For every line in the material, produce an exact copy.

*** Begin section ***

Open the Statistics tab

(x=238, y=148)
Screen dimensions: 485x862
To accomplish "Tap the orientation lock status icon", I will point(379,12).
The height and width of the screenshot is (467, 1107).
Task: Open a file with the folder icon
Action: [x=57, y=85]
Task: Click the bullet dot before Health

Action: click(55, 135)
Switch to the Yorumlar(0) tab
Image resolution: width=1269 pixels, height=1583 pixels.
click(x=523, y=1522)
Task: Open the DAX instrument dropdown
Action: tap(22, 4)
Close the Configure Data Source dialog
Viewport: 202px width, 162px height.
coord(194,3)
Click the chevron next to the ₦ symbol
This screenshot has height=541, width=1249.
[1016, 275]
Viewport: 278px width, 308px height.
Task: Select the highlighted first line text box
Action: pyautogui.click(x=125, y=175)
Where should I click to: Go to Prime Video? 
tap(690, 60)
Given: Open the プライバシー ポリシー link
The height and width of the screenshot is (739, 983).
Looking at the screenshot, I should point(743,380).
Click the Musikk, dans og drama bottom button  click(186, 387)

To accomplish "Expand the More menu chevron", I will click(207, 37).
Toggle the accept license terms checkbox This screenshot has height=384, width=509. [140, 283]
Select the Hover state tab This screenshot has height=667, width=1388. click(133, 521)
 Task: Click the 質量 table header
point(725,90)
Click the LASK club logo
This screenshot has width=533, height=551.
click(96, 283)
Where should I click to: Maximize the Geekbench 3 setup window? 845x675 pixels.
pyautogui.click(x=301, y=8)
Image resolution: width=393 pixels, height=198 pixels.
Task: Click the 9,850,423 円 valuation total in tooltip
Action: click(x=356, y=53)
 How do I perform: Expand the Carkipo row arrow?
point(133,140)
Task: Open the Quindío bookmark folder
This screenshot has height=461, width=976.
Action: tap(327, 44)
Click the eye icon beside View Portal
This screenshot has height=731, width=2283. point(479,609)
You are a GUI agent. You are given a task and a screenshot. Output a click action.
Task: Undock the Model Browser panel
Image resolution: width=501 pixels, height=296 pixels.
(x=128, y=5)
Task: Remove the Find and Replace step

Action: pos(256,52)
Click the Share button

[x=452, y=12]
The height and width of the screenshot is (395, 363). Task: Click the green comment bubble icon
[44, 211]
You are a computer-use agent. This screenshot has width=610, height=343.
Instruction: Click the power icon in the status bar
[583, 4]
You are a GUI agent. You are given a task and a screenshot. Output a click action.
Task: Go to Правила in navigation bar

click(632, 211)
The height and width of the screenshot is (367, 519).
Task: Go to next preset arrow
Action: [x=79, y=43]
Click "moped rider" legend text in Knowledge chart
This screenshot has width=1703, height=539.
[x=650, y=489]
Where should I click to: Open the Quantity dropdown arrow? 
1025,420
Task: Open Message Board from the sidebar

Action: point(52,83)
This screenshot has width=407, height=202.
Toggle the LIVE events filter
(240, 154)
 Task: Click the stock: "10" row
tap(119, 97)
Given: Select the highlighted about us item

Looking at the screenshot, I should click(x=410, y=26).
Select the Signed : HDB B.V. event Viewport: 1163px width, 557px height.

*** End section ***

• _Answer section_:
Open the Statistics tab

(x=238, y=148)
Screen dimensions: 485x862
To accomplish "Tap the orientation lock status icon", I will point(379,12).
The height and width of the screenshot is (467, 1107).
Task: Open a file with the folder icon
Action: [x=57, y=85]
Task: Click the bullet dot before Health

Action: click(55, 135)
Switch to the Yorumlar(0) tab
Image resolution: width=1269 pixels, height=1583 pixels.
click(x=523, y=1522)
Task: Open the DAX instrument dropdown
Action: tap(22, 4)
Close the Configure Data Source dialog
Viewport: 202px width, 162px height.
coord(194,3)
Click the chevron next to the ₦ symbol
This screenshot has height=541, width=1249.
[1016, 275]
Viewport: 278px width, 308px height.
Task: Select the highlighted first line text box
Action: pyautogui.click(x=125, y=175)
Where should I click to: Go to Prime Video? 
tap(690, 60)
Given: Open the プライバシー ポリシー link
The height and width of the screenshot is (739, 983).
Looking at the screenshot, I should point(743,380).
Click the Musikk, dans og drama bottom button  click(186, 387)

To accomplish "Expand the More menu chevron", I will click(207, 37).
Toggle the accept license terms checkbox This screenshot has height=384, width=509. [140, 283]
Select the Hover state tab This screenshot has height=667, width=1388. click(133, 521)
 Task: Click the 質量 table header
point(725,90)
Click the LASK club logo
This screenshot has width=533, height=551.
click(96, 283)
Where should I click to: Maximize the Geekbench 3 setup window? 845x675 pixels.
pyautogui.click(x=301, y=8)
Image resolution: width=393 pixels, height=198 pixels.
Task: Click the 9,850,423 円 valuation total in tooltip
Action: click(x=356, y=53)
 How do I perform: Expand the Carkipo row arrow?
point(133,140)
Task: Open the Quindío bookmark folder
This screenshot has height=461, width=976.
Action: tap(327, 44)
Click the eye icon beside View Portal
This screenshot has height=731, width=2283. point(479,609)
You are a GUI agent. You are given a task and a screenshot. Output a click action.
Task: Undock the Model Browser panel
Image resolution: width=501 pixels, height=296 pixels.
(x=128, y=5)
Task: Remove the Find and Replace step

Action: pos(256,52)
Click the Share button

[x=452, y=12]
The height and width of the screenshot is (395, 363). Task: Click the green comment bubble icon
[44, 211]
You are a computer-use agent. This screenshot has width=610, height=343.
Instruction: Click the power icon in the status bar
[583, 4]
You are a GUI agent. You are given a task and a screenshot. Output a click action.
Task: Go to Правила in navigation bar

click(632, 211)
The height and width of the screenshot is (367, 519).
Task: Go to next preset arrow
Action: [x=79, y=43]
Click "moped rider" legend text in Knowledge chart
This screenshot has width=1703, height=539.
[x=650, y=489]
Where should I click to: Open the Quantity dropdown arrow? 
1025,420
Task: Open Message Board from the sidebar

Action: point(52,83)
This screenshot has width=407, height=202.
Toggle the LIVE events filter
(240, 154)
 Task: Click the stock: "10" row
tap(119, 97)
Given: Select the highlighted about us item

Looking at the screenshot, I should click(x=410, y=26).
Select the Signed : HDB B.V. event Viewport: 1163px width, 557px height.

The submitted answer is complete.